Bill Johnson nació en Nueva Orleans el 10 de agosto de 1872 y, aunque hoy su nombre aparece apenas en algunos libros especializados, fue uno de esos músicos que ayudaron a construir el jazz desde abajo, mucho antes de que existiera una industria capaz de registrar aquella música.Lo curioso es que no empezó como contrabajista. Sus primeros años fueron con la guitarra, instrumento que tocaba desde fines de la década de 1880. Recién alrededor de 1900 tomó el contrabajo, cuando ya tenía casi treinta años.
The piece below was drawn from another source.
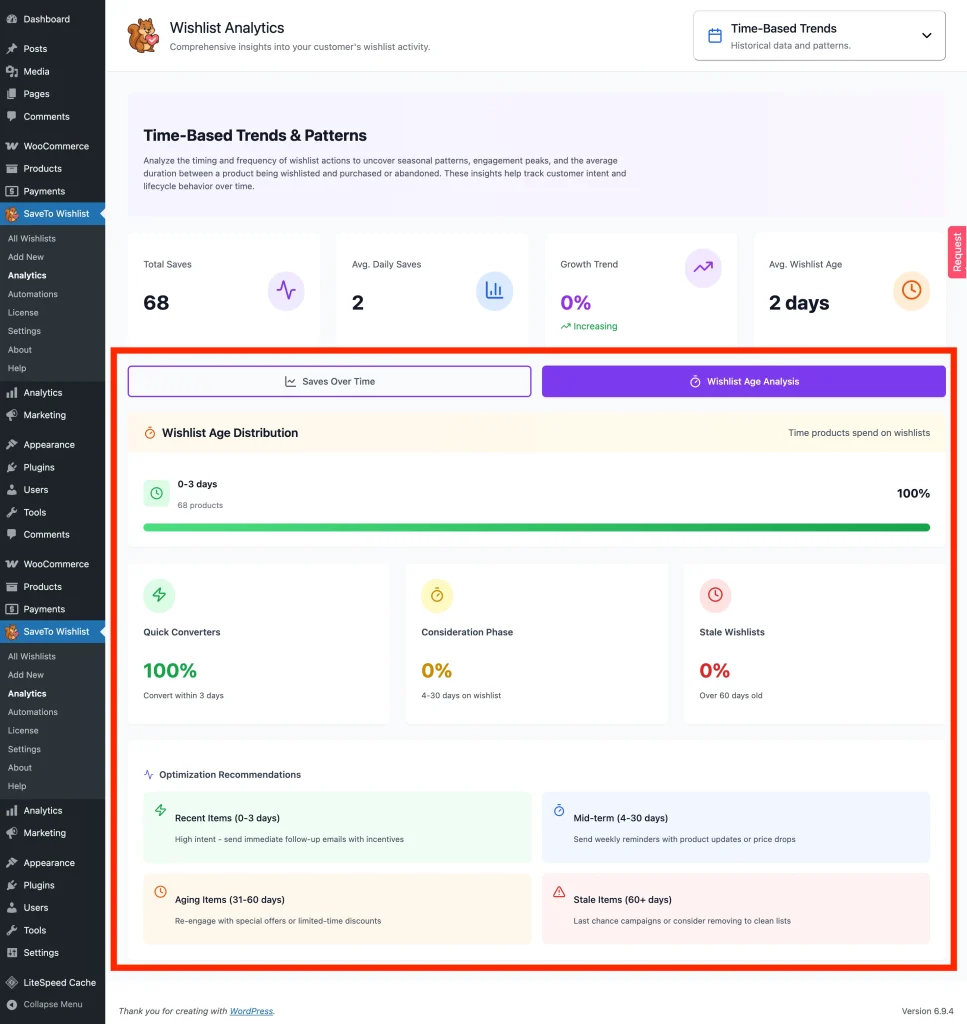Click the Quick Converters lightning bolt icon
En aquellos tiempos el bajo todavía no ocupaba el lugar central que tendría después: muchas veces era simplemente el sostén invisible de la banda.

Johnson trabajó con distintas agrupaciones de Nueva Orleans, entre ellas la Peerless Orchestra y la Eagle Band de Frankie Dusen. Como pasaba con muchos músicos de la época, debía adaptarse a todo tipo de situaciones. En los desfiles callejeros, por ejemplo, cambiaba el contrabajo por la tuba, porque el instrumento tenía más volumen y podía escucharse mejor al aire libre entre el ruido de la ciudad.También fue uno de los primeros músicos de jazz en salir de Nueva Orleans para llevar esa música a otras regiones de Estados Unidos. En 1908 se instaló en California, varios años antes de la gran migración de músicos del sur. Ese movimiento no fue menor: ayudó a que el sonido nacido en Nueva Orleans empezara a circular por otras ciudades y dejara de ser un fenómeno estrictamente local.

En 1914 armó la Original Creole Orchestra, grupo en el que participaba el gran cornetista Freddie Keppard. La banda recorrió el circuito de vodevil afroamericano y llevó aquella música todavía sin nombre fijo a ciudades como Los Ángeles, Chicago y Nueva York. Para muchos oyentes fue el primer contacto con algo que después terminaría llamándose jazz.Durante esos años  estuvo cerca de participar en algunas de las primeras grabaciones de jazz de la historia. Sin embargo, aquellas sesiones nunca fueron publicadas. Una de las razones probables es bastante simple: la tecnología acústica de la época casi no podía registrar el sonido del contrabajo. El instrumento quedaba perdido detrás de las cornetas y los clarinetes. Hay algo simbólico en eso: muchos de los músicos que sostuvieron el nacimiento del jazz quedaron también medio borrados de la historia.

Sin figuras como Bill Johnson, el jazz temprano sería imposible de entender. Tal vez no tuvo la fama de otros nombres más conocidos, pero ayudó a definir esa pulsación profunda y flexible que terminó convirtiéndose en una de las bases del lenguaje jazzístico.